--- START OF Excerpted passage ---
After summarizing the data, you may want to plot some specific things across the dataset using boxplots. Boxplots area useful way to compare variables to each other

Let’s take a look

##For this type of data, the long form is the most appropriate
speed_compare<-pokemon_long %>% filter(variable=="speed") %>% 
  ggplot(aes(y=value,x=type))+
  geom_boxplot()
  

speed_compare

## We could also compare traits to one another across a couple differeent types

grass_fire_water_compare<-pokemon_long %>% filter(type=="grass" | type=="water" | type=="fire") %>%
  ggplot(aes(y=value,x=type,fill=variable))+
  geom_boxplot()+
  scale_fill_manual(values=felix_4cols)## and, lets add some nicer colors to this
  
grass_fire_water_compare


## We could also just compare a few characters (barplot is fine since there is only one value per group)

select_character_compare<-pokemon_long %>% filter(name=="Squirtle" | name=="Cubone" | name=="Mew") %>% 
  ggplot(aes(y=value,x=name,fill=variable))+
  geom_bar(stat="identity",position = "dodge")+
  scale_fill_manual(values=felix_4cols)

select_character_compare


## Since these values represent a range of different measurements, it's not appropriate to plot them on the same axis. For that we would want to use facet
select_character_grid<-pokemon_long %>% filter(name=="Squirtle" | name=="Cubone" | name=="Mew") %>% 
  ggplot(aes(y=value,x=name,fill=type))+
  geom_bar(stat="identity",position = "dodge")+
  facet_wrap(~variable,scales="free_y")+
  scale_fill_manual(values=felix_4cols)

select_character_grid

CHALLENGE

In the chunk below, make a facet diagram of 4 boxplots that compare sp_attack, sp_defense, speed, and weight across the character types.

type_compare<-pokemon_long %>%
  ggplot(aes(y=value,x=type,fill=variable))+
  geom_boxplot()+
  facet_wrap(~variable,scales="free_y")+
  scale_fill_manual(values=felix_4cols)

type_compare

Themes

Until now, we have used the default visual themes in R. For fun, you can also try out some different themes in your graphics using some base themes or part of the ggthemes package

here are a few themes we can add to the selected character plot


black_white<-select_character_compare + theme_bw()
--- END OF Excerpted passage ---
What needs to be done => Write out verbatim the ggplot tutorial, everything from "## We could also compare" down to "value per group)". Rely solely on the ggplot tutorial above for this work.
--- START OF Data provided ---
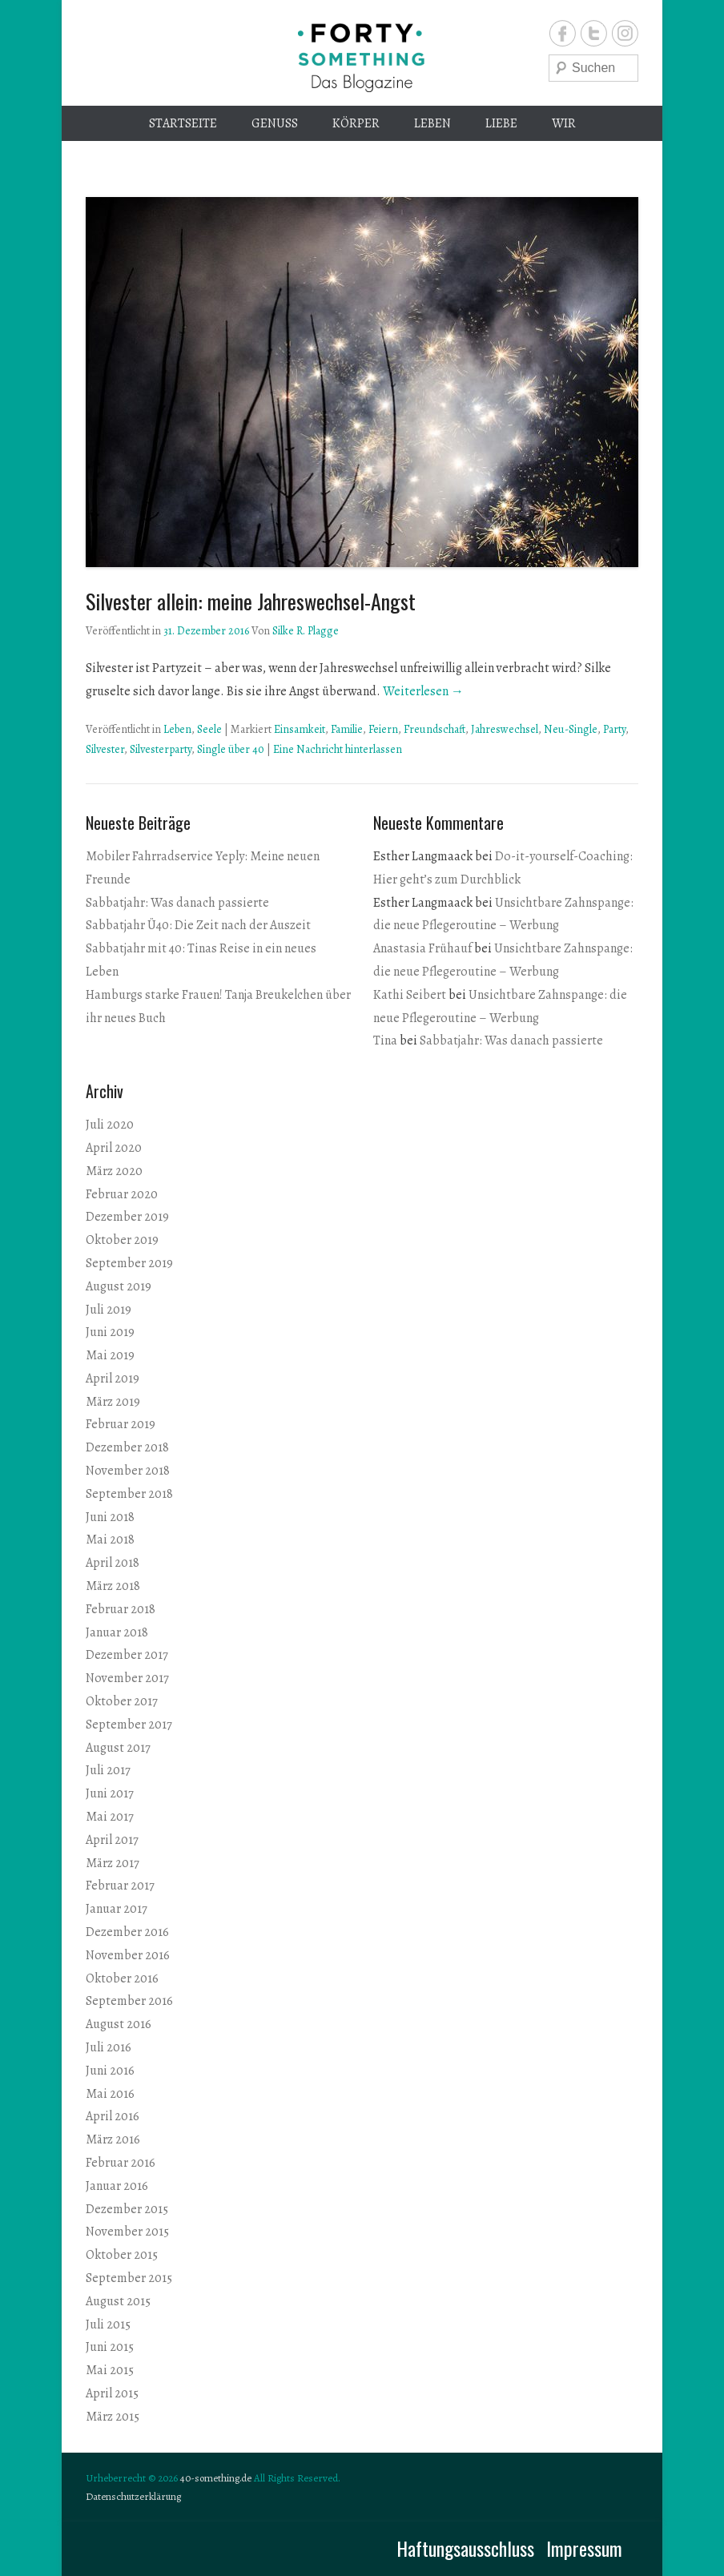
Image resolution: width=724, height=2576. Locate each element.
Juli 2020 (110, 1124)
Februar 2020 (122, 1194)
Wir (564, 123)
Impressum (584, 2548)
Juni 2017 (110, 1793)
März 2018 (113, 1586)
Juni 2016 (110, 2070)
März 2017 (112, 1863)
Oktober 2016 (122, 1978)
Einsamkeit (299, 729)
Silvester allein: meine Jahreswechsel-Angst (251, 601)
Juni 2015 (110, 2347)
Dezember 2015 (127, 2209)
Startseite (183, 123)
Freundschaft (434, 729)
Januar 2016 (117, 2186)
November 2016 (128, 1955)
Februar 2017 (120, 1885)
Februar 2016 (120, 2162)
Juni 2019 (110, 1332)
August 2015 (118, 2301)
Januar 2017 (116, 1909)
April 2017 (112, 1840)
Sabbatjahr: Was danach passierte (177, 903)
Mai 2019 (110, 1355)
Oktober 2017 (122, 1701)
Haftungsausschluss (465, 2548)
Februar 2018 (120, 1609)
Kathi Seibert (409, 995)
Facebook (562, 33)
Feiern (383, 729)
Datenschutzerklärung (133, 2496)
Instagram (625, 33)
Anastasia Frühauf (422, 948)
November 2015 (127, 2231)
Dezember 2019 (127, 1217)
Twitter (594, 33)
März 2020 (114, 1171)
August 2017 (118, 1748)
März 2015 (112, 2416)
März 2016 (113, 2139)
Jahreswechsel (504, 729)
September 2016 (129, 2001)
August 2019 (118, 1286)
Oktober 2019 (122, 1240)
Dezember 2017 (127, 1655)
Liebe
--- END OF Data provided ---
Finished exercise =>
## We could also compare traits to one another across a couple differeent types

grass_fire_water_compare<-pokemon_long %>% filter(type=="grass" | type=="water" | type=="fire") %>%
  ggplot(aes(y=value,x=type,fill=variable))+
  geom_boxplot()+
  scale_fill_manual(values=felix_4cols)## and, lets add some nicer colors to this
  
grass_fire_water_compare


## We could also just compare a few characters (barplot is fine since there is only one value per group)